Tribunas
26/05/2025
Canto a la Fidelidad
Ernesto Juliá
La noticia me llamó la atención, y no por los titulares o por los detalles más destacados. Sino por una frase añadida al final, como por descuido.
Era el entierro de una señora anciana, que había cumplido ya los cien años. Algunos habitantes del lugar expresaban su admiración y agradecimiento hacia la difunta; todos guardaban memoria entrañable de un servicio que les había prestado en tiempos de hambre; de la participación en las tragedias y en las alegrías de familia; de la serenidad y la paz con que les ayudaba a resolver los pequeños o grandes conflictos de cada día.
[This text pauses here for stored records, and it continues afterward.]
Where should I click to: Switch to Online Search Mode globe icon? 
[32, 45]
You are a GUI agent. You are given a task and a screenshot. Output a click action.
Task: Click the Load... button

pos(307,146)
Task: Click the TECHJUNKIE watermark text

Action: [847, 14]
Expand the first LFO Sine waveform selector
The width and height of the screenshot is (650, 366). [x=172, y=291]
Todo el pueblo, y no era demasiado pequeño, se había reunido en la iglesia parroquial para dar el último adiós a esta mujer. Al final de la noticia, las palabras que llamaron mi atención no descubrieron ningún acontecimiento notable en sus largos años, señalaban sencillamente el hecho de que la anciana señora no había abandonado nunca el pueblo donde había nacido.
Por un momento vi a esta mujer como un nuevo Atlas que carga sobre sí el mundo. Habrá sido depositaria, y transmisora, de esas pequeñas grandes historias de todos los días que dan sabor a la vida de un pueblo, y habrá custodiado esos tesoros de familia que son recuerdos con mirada hacia el futuro. Quizá alguna vez se haya sentido como oprimida dentro de los límites natales, y con ansias de huir o de buscar aventuras más allá de los montes. Y quizá, su amor a Dios –era muy buena cristiana-, su responsabilidad –era muy buena madre de familia-, le habrán dado fuerzas en el cotidiano vivir.
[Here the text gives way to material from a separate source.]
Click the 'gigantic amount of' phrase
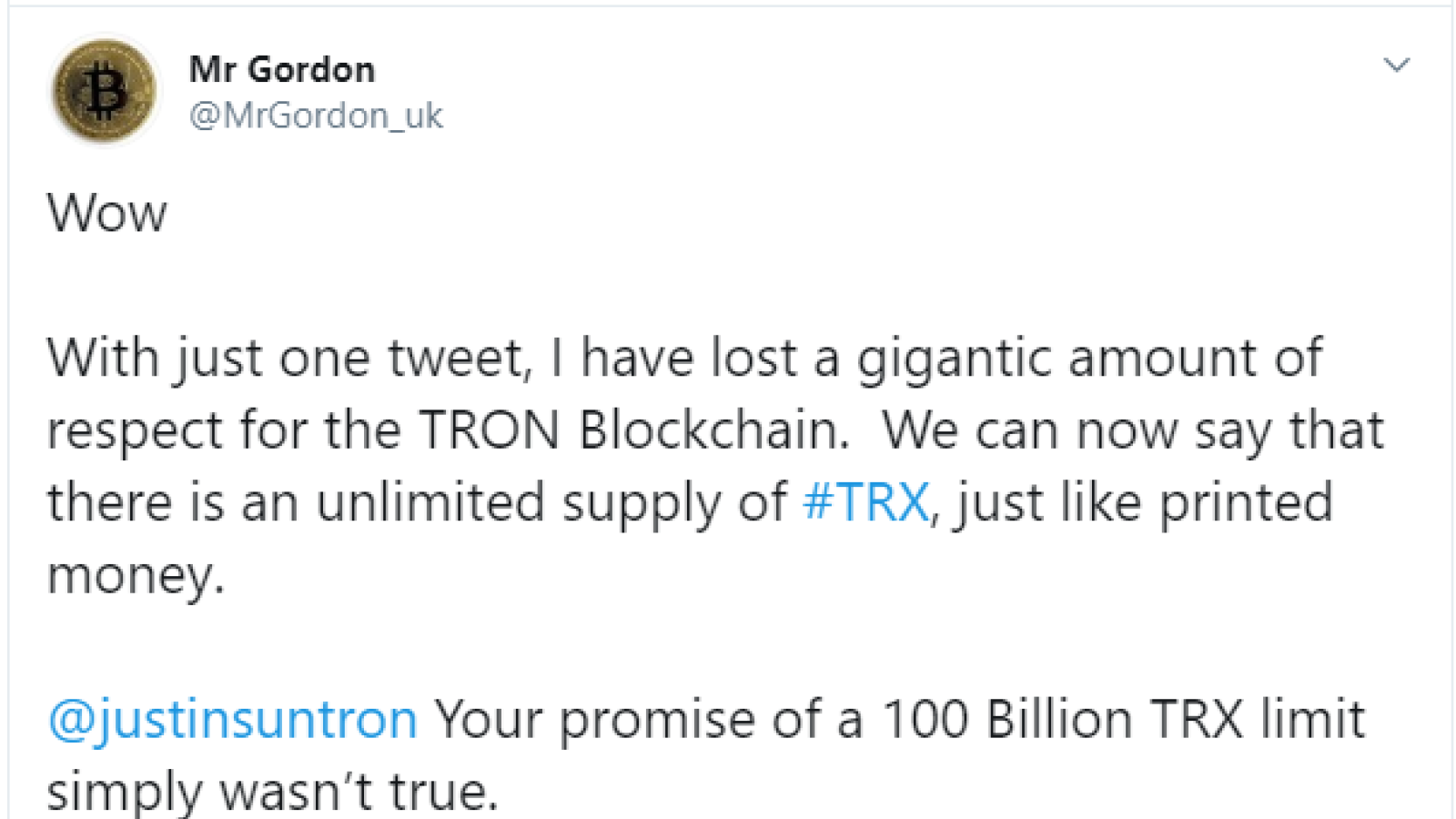Viewport: 1456px width, 819px height. [1088, 359]
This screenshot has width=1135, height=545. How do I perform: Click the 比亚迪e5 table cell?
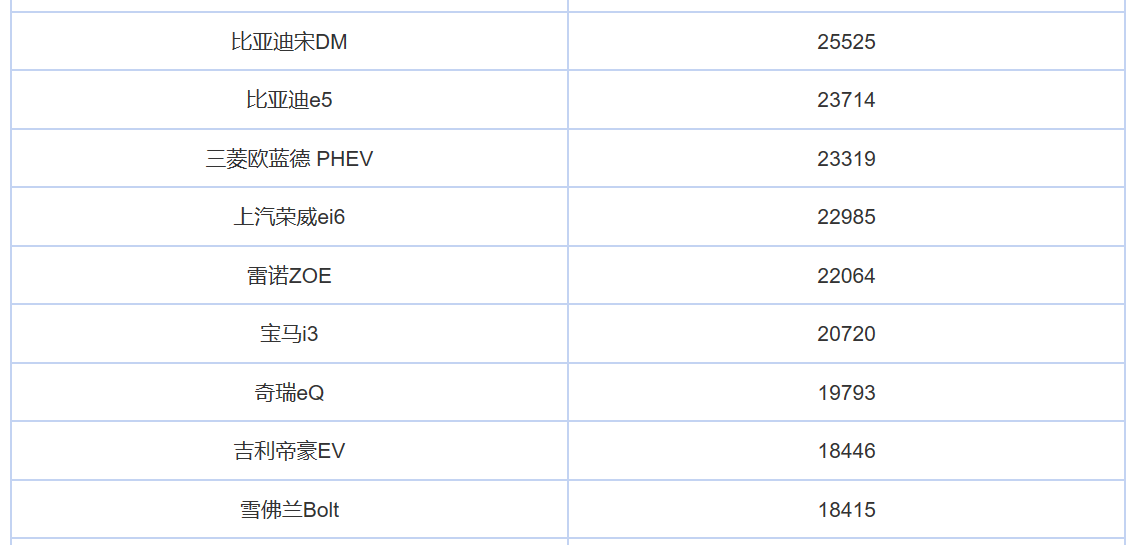pos(289,100)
Me recordó a otra anciana gallega, que rindió su vida cargada de años, y que apenas había abandonado el hogar donde había sacado adelante a sus nueve hijos. Iluminó también mi memoria una sevillana que, en su casa materna, iba conservando sobre una mesa amplia las fotos de sus hijos, de sus nietos, de sus biznietos, uno a uno: rezando por ellos los cuidaba a todos.
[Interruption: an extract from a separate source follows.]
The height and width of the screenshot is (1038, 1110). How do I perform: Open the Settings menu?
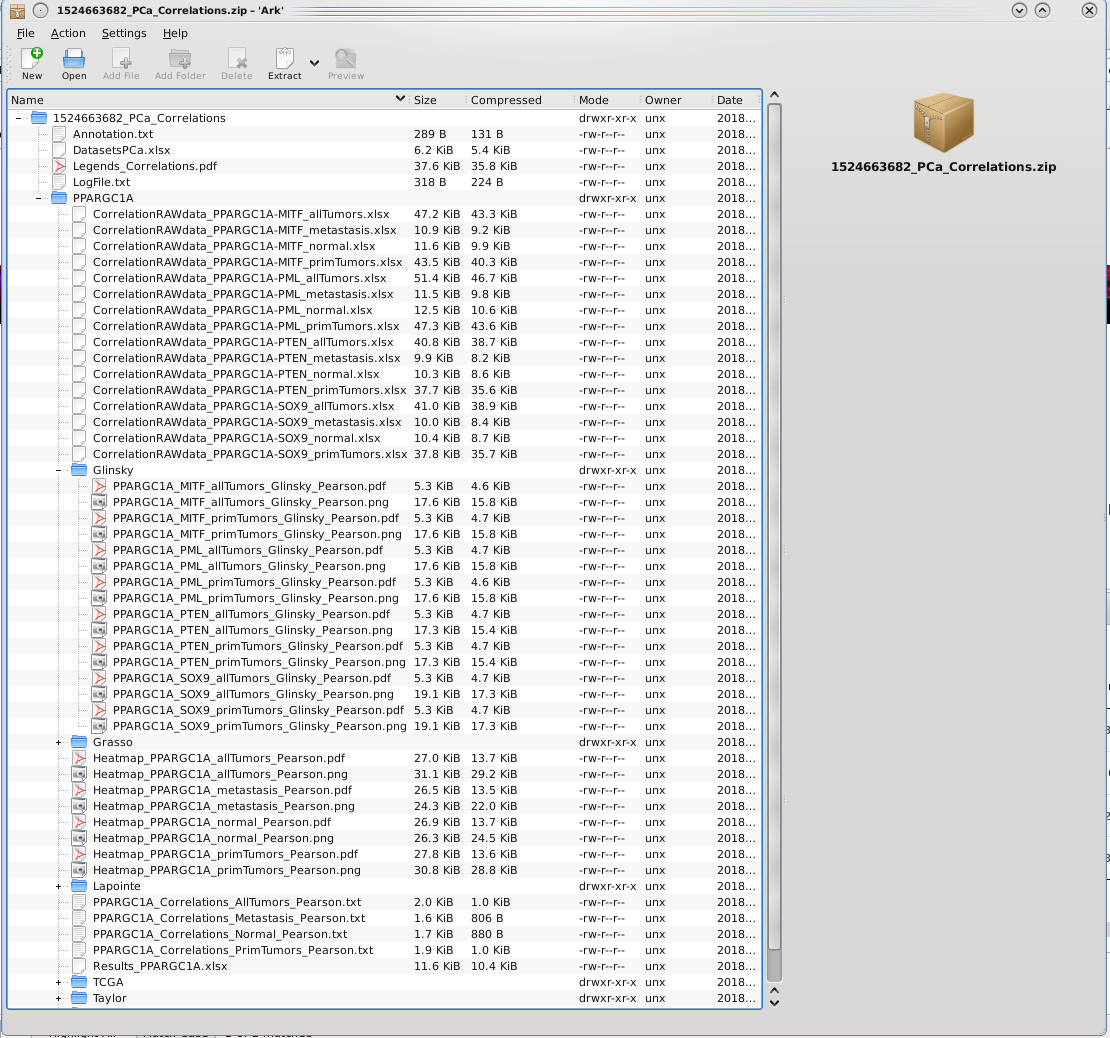(x=124, y=33)
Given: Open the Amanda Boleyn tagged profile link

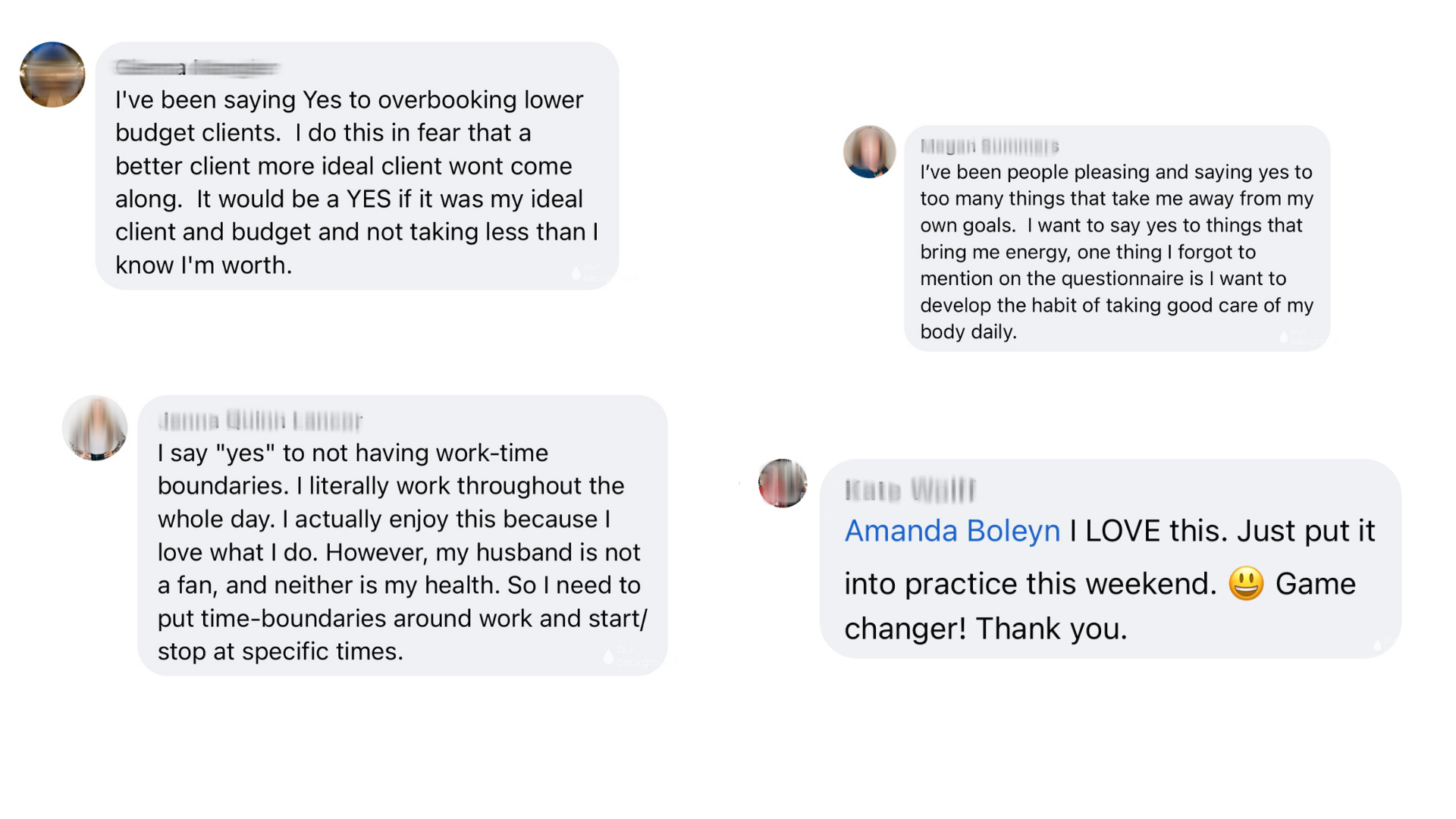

El recuerdo de estas mujeres me conmovió. Ciertamente son muchos los seres humanos, hombres y mujeres, que han de abandonar el lugar donde han nacido o en el que se han asentado: bien por necesidades vitales como los verdaderos emigrantes; bien por el deseo de dar a conocer el nombre de Cristo, los misioneros; bien, y en bastantes casos movidos también por el amor de Dios, con deseos de servir en países lejanos como médicos, ingenieros, profesores, enfermeros, etc., etc.
Me parece, sin embargo, que todo viajero agradece encontrar, si un día regresa, las cosas en orden. Hay como un equilibrio invisible de servicio y de amor entre quienes se van y quienes se quedan. A las madres les toca muchas veces permanecer haciéndose migas el corazón –y sólo ellas saben lo que eso significa-, sin darse cuenta quizá que es su fortaleza en el quedarse, en permanecer firmes, lo que hace posible que sus hijos inicien el viaje. Ya les llegará a ellos el turno de ser roca, columna firme, para que otros asienten raíces.
Robert Louis Stevenson expresó así el regreso del viajero que busca reposo:
“Este es el verso que grabaréis para mí
Aquí descansa quien ha anhelado volver
En casa el navegante, en casa desde el mar,
y en casa el cazador desde la altura”.
La fidelidad de estas personas que permanecen va más allá de cualquier palabra dada, de cualquier compromiso adquirido, de cualquier obligación; una fidelidad viva, renovada, que sólo el amor hace posible y, quizá, sólo se explica del todo en el amor a Dios, que ha sostenido estas vidas calladas, sin ruido, casi sin exigencias, que como corrientes profundas y subterráneas han hecho posible que manara agua también en tiempos de sequía, y luego, saltara hasta la vida eterna; final obligado del viaje de toda vida humana.